Predicting Network Flow Characteristics Using Deep Learning and Real-World Network Traffic

Abstract

We present a processing pipeline for flow-based traffic classification using a machine learning component leveraging Deep Neural Networks (DNNs). The system is trained to predict likely characteristics of real-world traffic flows from a campus network ahead of time, e.g., a flow’s throughput or duration. Training and evaluation of DNN models are continuously performed on a flow data stream collected from a university data center. Instead of the common binary classification into “mice” and “elephant” (throughput) or “short-term” and “long-term” (duration) flows, predicted flow characteristics are quantized into three classes. Various communication contexts (subset of network traffic, e.g., only TCP) and flow feature groups (subset of flow features, e.g., only a flow’s 5-tuple), which are supported through an enrichment strategy, are considered and investigated.
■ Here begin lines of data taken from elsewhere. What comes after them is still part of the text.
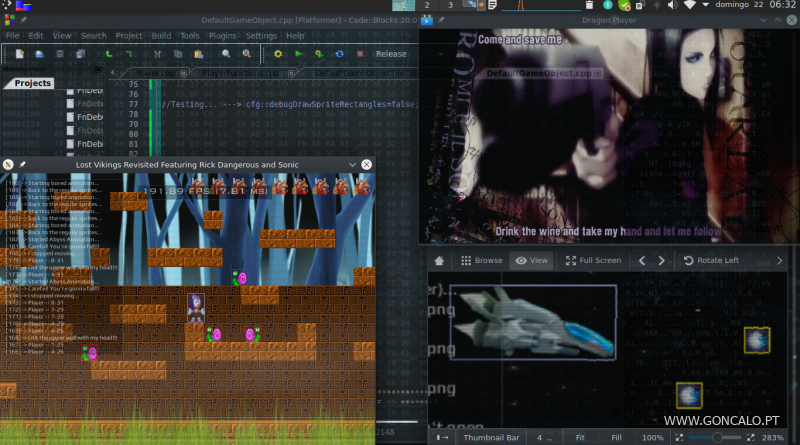The image size is (800, 445).
Task: Enter Full Screen in the image viewer
Action: [593, 260]
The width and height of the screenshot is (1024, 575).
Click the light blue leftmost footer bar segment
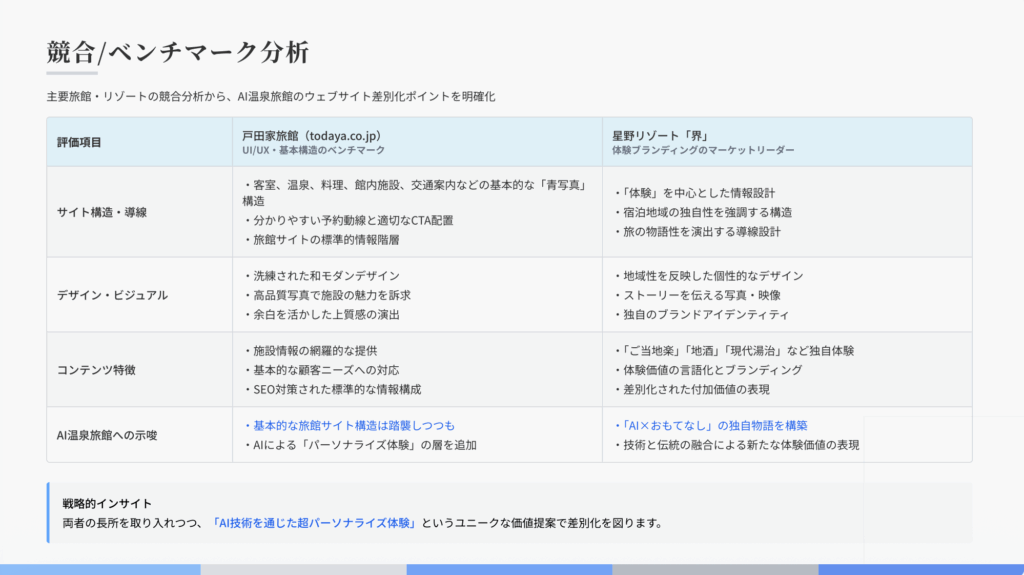(100, 569)
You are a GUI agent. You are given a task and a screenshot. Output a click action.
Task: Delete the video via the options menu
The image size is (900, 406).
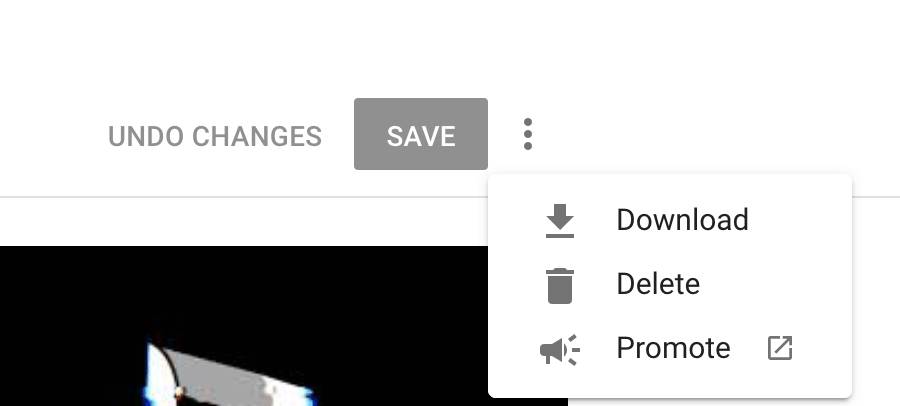670,284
An in-depth description of the data acquisition process, including preprocessing steps and anonymization used to protect sensitive information, is given. Additionally, we employ an accelerated variant of t-distributed Stochastic Neighbor Embedding (t-SNE) to visualize network traffic data. This enables the understanding of traffic characteristics and relations between communication flows at a glance. Furthermore, possible use-cases and a high-level architecture for flow-based routing scenarios utilizing the developed pipeline are proposed.